Requirement:
Below are records; work out how many of their lines hold the string "agent" and give that number alone.

(Collected data entries)
┌──

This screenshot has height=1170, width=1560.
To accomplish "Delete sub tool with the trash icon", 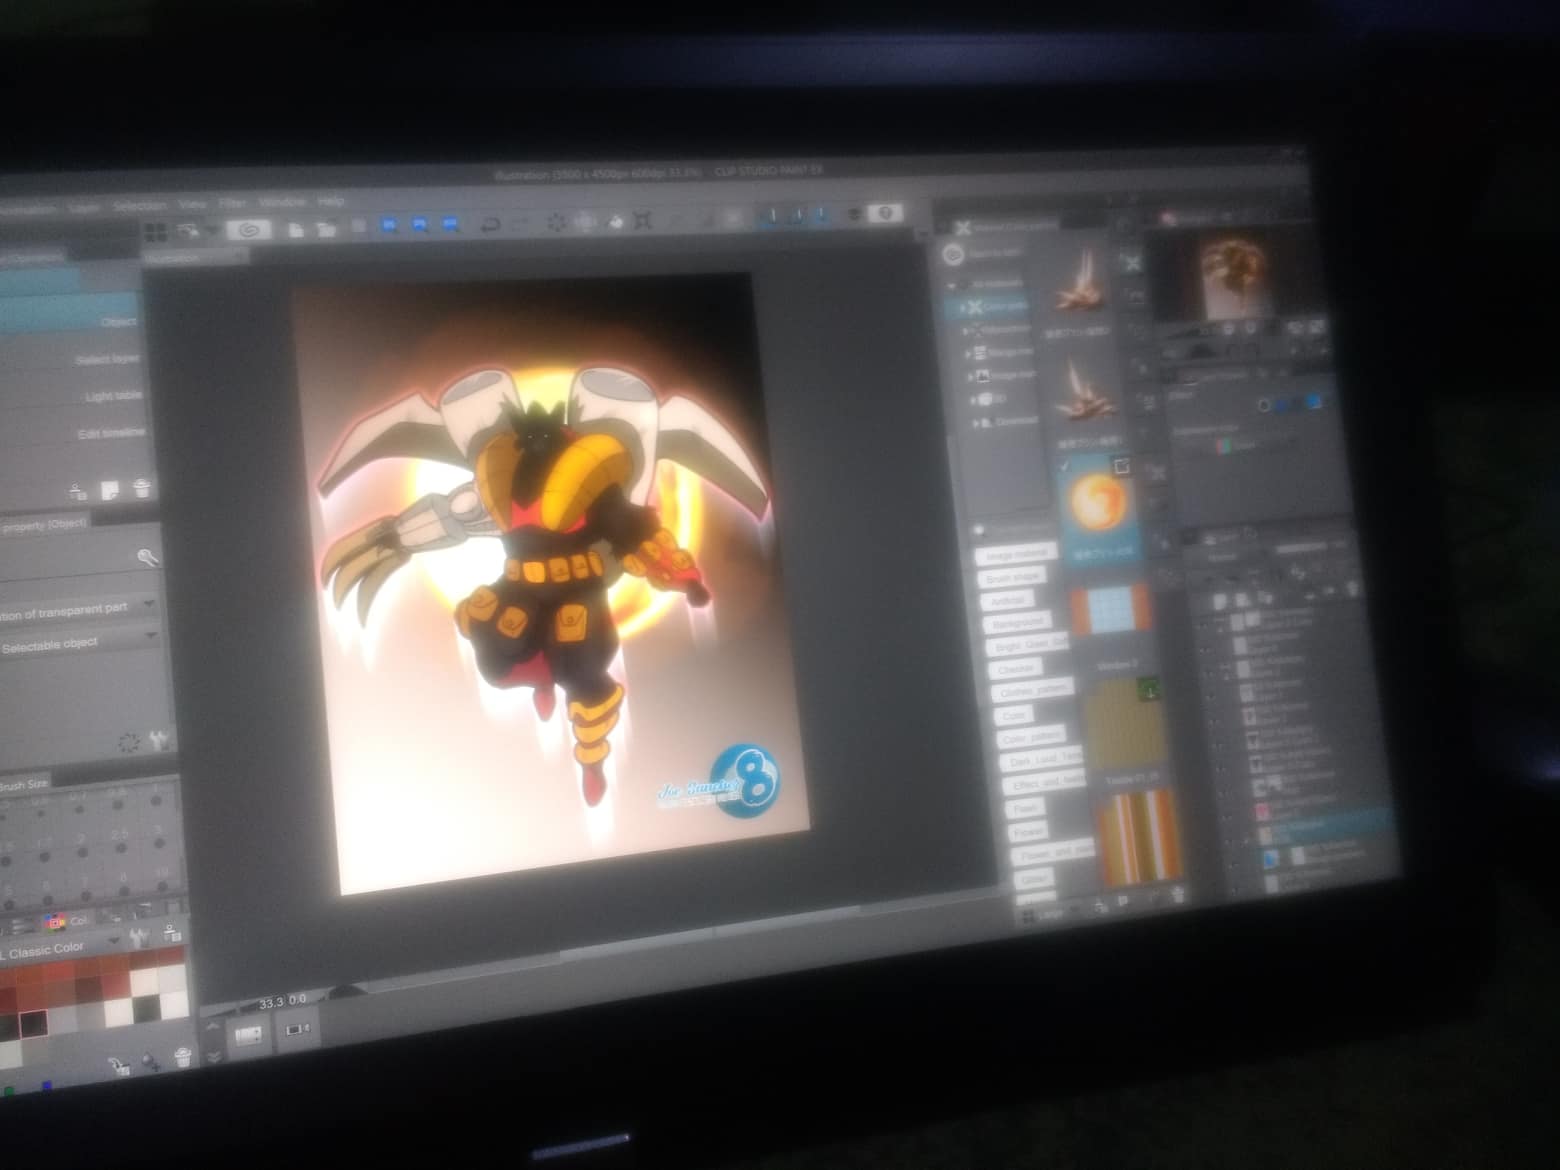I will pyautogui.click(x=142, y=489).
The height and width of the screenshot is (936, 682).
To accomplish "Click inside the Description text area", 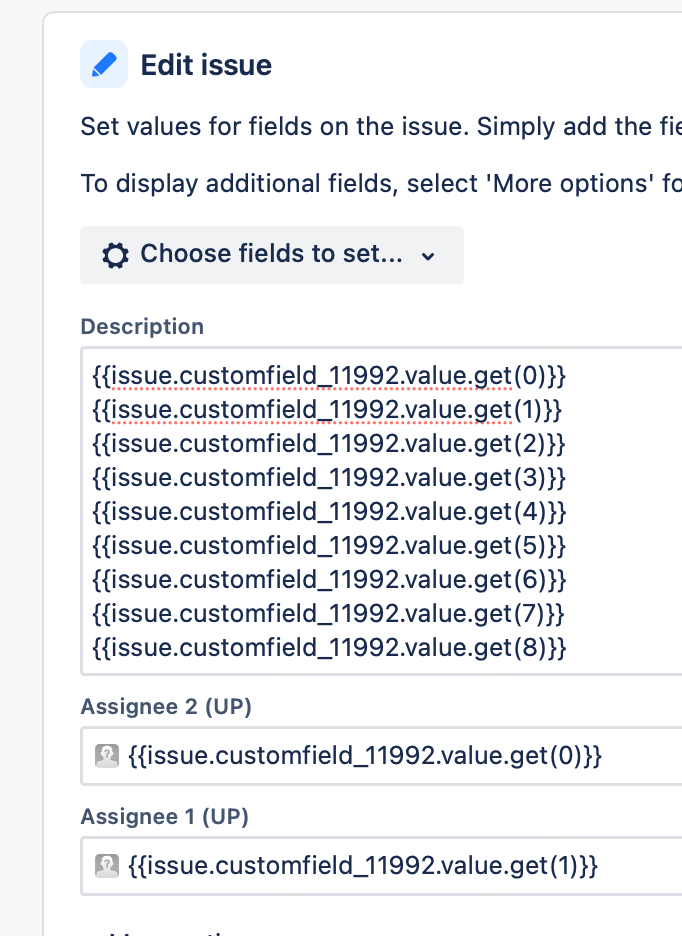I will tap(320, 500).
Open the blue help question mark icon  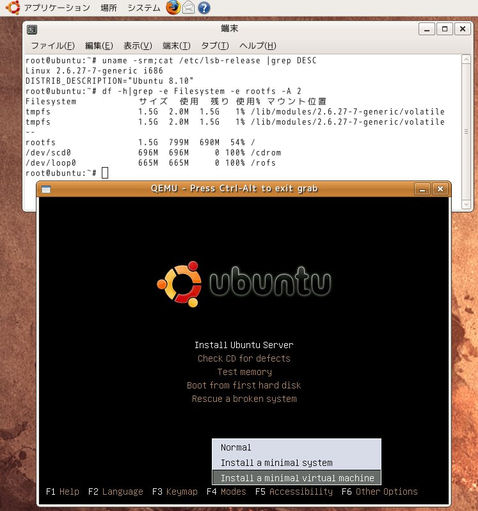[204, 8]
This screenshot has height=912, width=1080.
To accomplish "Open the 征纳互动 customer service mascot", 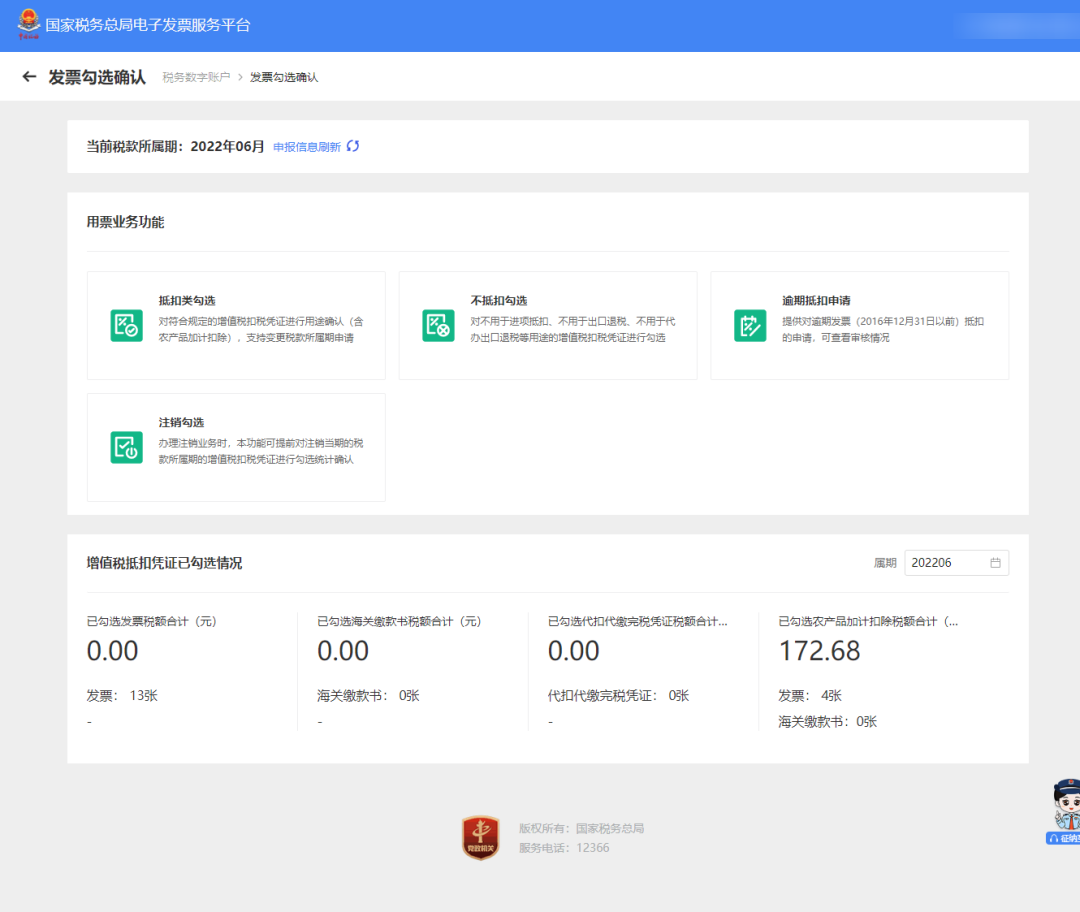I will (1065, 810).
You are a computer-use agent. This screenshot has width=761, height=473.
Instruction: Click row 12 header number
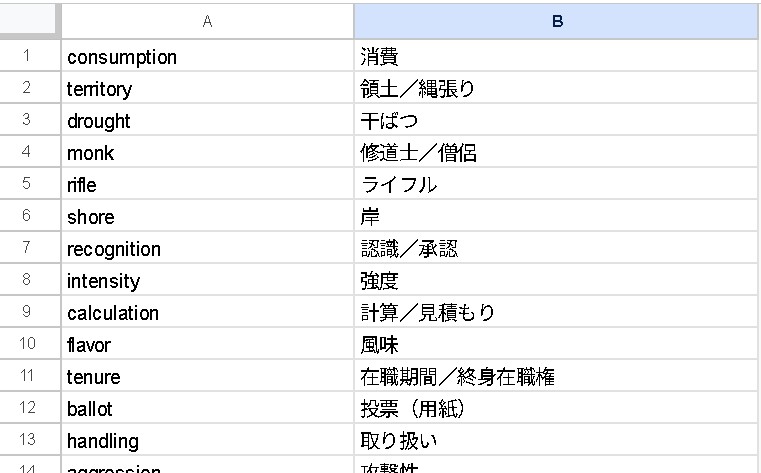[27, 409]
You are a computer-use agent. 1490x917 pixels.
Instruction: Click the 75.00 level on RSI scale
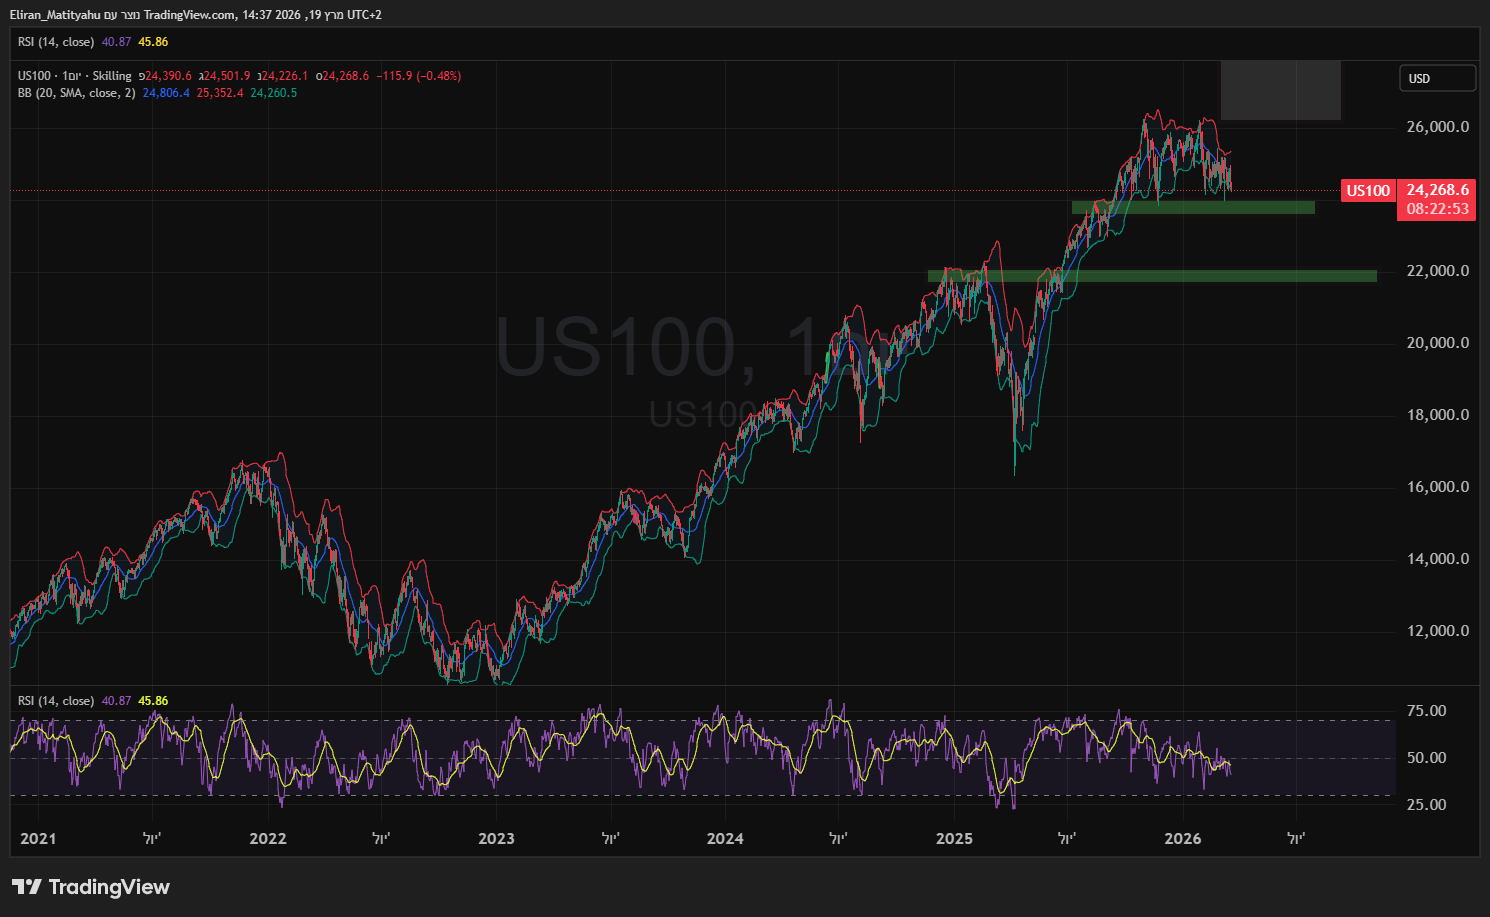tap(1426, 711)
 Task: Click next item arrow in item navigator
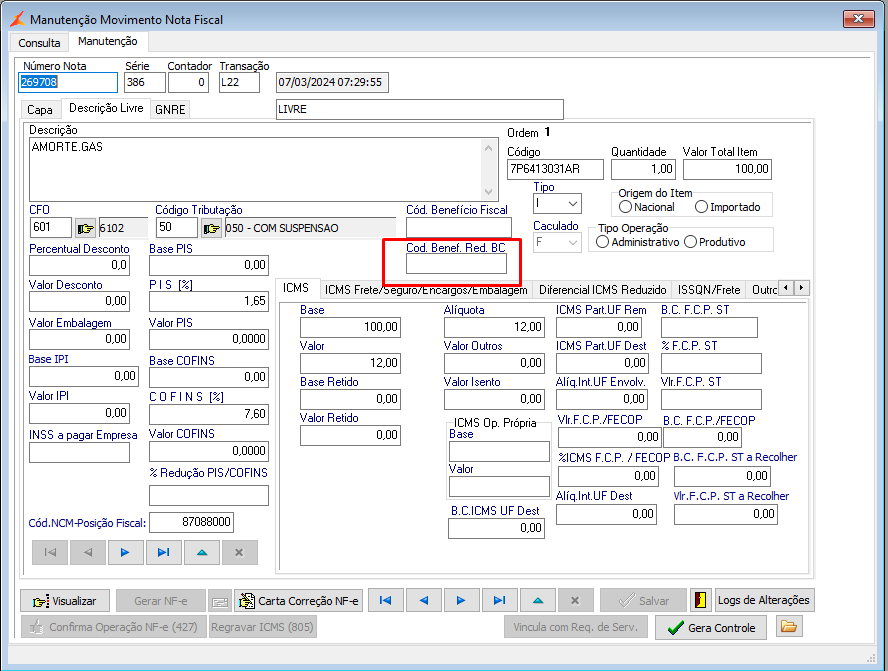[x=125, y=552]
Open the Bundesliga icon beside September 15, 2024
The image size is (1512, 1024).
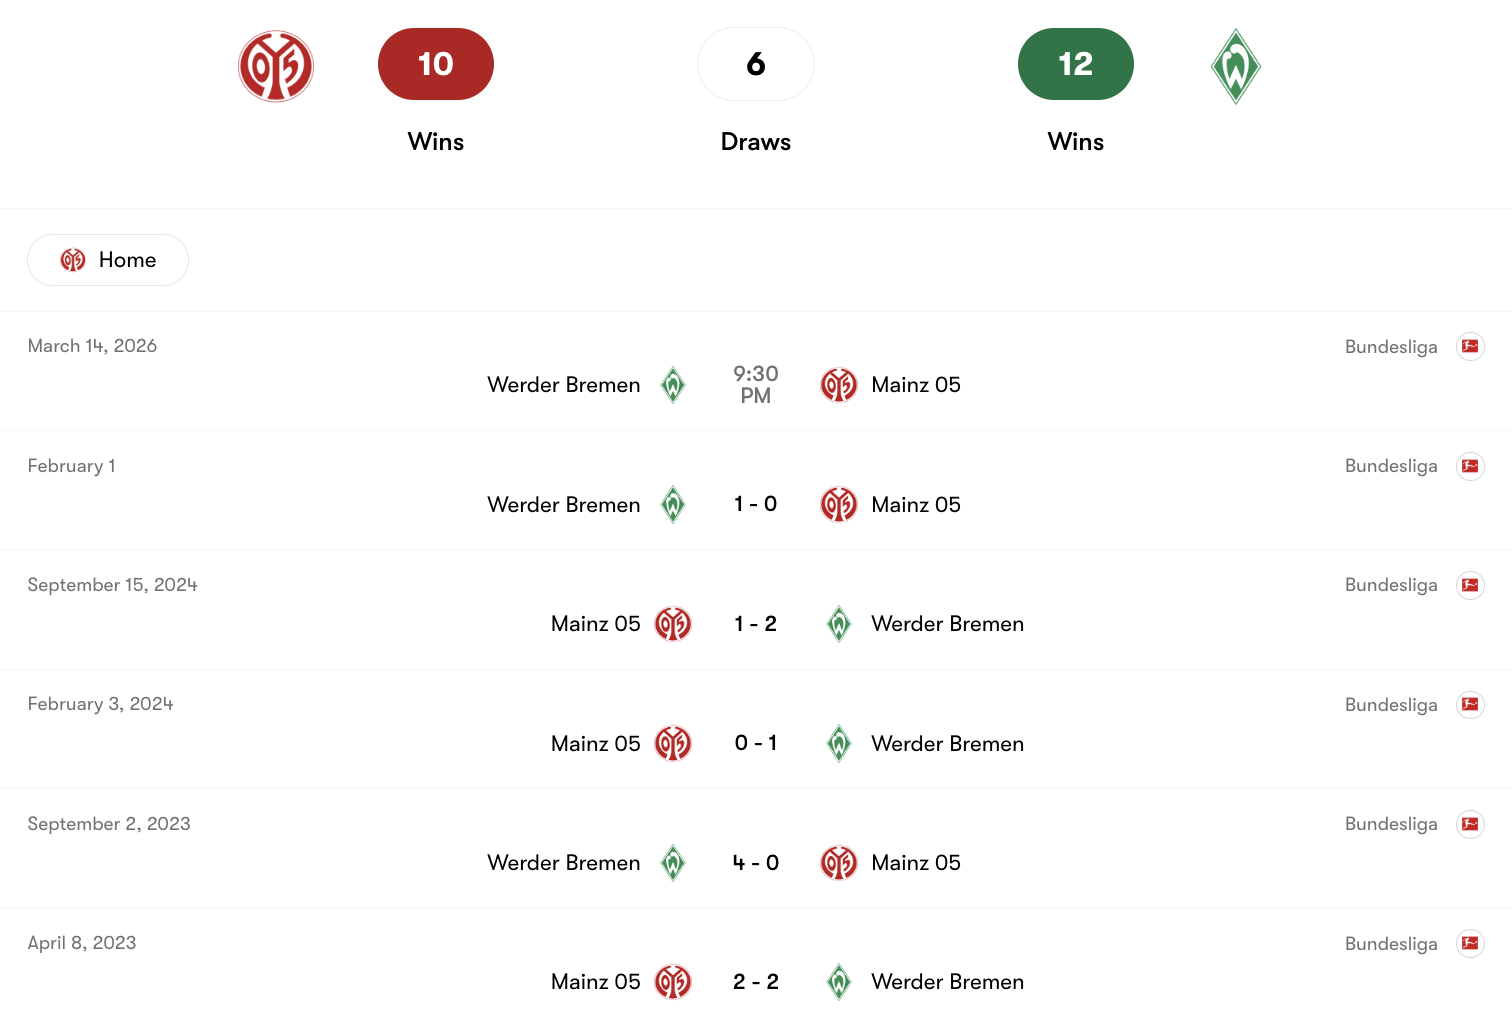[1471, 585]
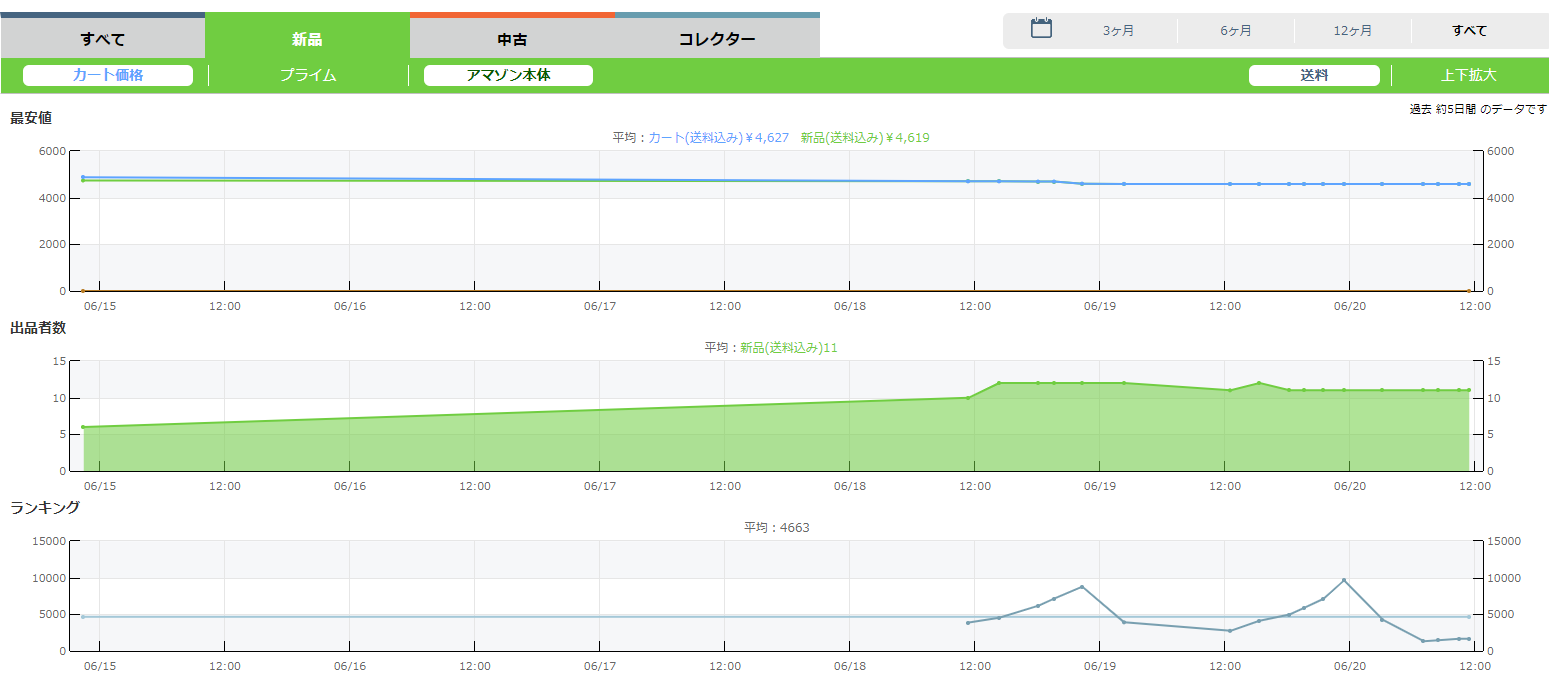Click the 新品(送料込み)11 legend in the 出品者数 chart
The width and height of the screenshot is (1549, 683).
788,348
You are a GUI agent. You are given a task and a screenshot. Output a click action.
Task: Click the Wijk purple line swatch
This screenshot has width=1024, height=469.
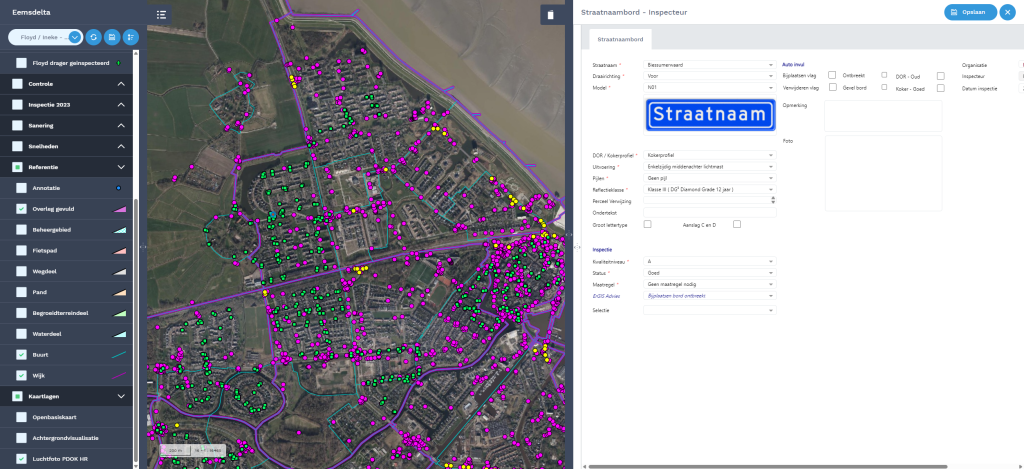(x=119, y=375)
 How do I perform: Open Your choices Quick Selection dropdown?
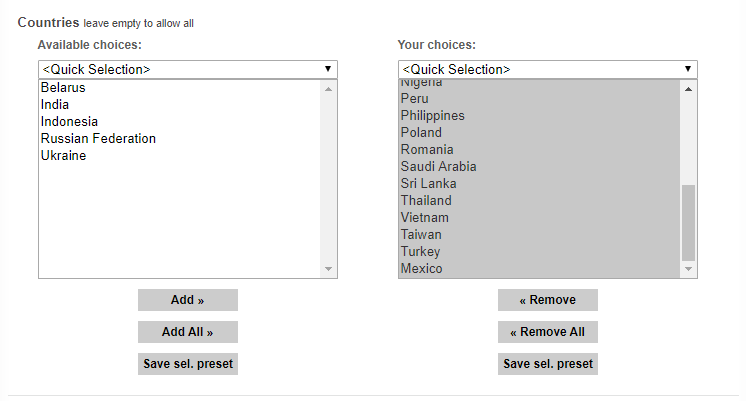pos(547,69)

└──

Answer below:
3